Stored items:
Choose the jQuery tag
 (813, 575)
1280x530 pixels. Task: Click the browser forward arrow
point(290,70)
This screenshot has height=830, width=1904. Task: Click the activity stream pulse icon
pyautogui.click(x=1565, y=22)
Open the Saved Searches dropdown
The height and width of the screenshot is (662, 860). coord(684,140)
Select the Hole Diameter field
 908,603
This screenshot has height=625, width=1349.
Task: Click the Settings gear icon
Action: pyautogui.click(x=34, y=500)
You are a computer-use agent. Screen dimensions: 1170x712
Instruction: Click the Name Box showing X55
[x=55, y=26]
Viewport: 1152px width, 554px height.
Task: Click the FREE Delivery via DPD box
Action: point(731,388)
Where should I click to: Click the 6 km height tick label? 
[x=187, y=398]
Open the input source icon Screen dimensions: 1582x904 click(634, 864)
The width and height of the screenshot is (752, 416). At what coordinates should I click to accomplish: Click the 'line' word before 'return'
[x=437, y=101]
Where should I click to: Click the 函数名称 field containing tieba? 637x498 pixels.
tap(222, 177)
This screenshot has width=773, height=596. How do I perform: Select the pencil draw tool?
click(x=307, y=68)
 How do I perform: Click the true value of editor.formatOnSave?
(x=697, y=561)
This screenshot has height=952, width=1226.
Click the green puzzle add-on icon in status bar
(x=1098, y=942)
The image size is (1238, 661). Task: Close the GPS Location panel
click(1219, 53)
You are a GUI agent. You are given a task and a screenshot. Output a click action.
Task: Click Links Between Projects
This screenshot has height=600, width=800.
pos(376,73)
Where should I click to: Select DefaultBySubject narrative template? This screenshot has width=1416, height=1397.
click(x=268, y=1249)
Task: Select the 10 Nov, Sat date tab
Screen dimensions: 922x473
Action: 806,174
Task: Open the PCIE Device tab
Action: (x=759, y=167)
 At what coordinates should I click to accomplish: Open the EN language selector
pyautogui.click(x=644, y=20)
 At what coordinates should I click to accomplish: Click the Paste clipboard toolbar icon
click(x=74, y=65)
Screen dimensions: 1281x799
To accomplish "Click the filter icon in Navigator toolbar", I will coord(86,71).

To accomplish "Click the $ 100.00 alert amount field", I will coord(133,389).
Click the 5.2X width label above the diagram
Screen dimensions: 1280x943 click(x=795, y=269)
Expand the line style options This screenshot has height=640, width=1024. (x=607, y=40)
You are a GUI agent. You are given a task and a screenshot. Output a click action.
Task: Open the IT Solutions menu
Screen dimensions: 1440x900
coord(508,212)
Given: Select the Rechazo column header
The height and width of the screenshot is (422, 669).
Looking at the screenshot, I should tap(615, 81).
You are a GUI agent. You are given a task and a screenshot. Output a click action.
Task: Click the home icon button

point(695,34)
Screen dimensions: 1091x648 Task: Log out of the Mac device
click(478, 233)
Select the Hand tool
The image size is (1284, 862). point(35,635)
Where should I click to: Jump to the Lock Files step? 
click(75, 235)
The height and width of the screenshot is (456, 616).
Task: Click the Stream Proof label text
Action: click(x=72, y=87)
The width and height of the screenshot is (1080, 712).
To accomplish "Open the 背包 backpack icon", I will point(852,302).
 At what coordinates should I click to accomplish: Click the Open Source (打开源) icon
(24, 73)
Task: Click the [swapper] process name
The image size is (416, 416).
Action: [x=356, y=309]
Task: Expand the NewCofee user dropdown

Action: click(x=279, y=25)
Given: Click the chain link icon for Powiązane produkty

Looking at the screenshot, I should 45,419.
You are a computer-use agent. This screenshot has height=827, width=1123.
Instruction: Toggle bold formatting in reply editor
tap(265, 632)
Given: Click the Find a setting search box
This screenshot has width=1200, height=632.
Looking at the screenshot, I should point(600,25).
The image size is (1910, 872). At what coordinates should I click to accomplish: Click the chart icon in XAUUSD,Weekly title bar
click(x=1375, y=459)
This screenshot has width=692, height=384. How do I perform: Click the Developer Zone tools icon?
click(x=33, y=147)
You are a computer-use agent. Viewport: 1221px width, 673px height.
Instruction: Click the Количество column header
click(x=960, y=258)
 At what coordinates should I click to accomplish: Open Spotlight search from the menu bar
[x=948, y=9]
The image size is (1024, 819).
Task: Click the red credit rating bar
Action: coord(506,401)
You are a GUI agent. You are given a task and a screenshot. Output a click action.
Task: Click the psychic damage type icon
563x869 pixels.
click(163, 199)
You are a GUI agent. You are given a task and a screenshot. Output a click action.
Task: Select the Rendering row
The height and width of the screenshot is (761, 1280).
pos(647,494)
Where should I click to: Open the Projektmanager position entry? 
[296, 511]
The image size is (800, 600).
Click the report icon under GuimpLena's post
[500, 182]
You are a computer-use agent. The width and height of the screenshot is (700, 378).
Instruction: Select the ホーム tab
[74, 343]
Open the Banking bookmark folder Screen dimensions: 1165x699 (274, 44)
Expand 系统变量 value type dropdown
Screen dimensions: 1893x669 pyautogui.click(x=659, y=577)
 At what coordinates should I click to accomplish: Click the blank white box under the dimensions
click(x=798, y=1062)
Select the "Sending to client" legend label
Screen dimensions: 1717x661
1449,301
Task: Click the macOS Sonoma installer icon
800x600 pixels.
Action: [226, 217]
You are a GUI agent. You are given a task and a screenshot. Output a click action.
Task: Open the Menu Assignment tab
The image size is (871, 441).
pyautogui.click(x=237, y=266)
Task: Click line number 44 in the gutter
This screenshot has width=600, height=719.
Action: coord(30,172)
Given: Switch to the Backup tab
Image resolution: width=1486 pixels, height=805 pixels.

## What needs to be done
A single number is the answer: the number of lines in the entries that contain "computer".

## Reply
4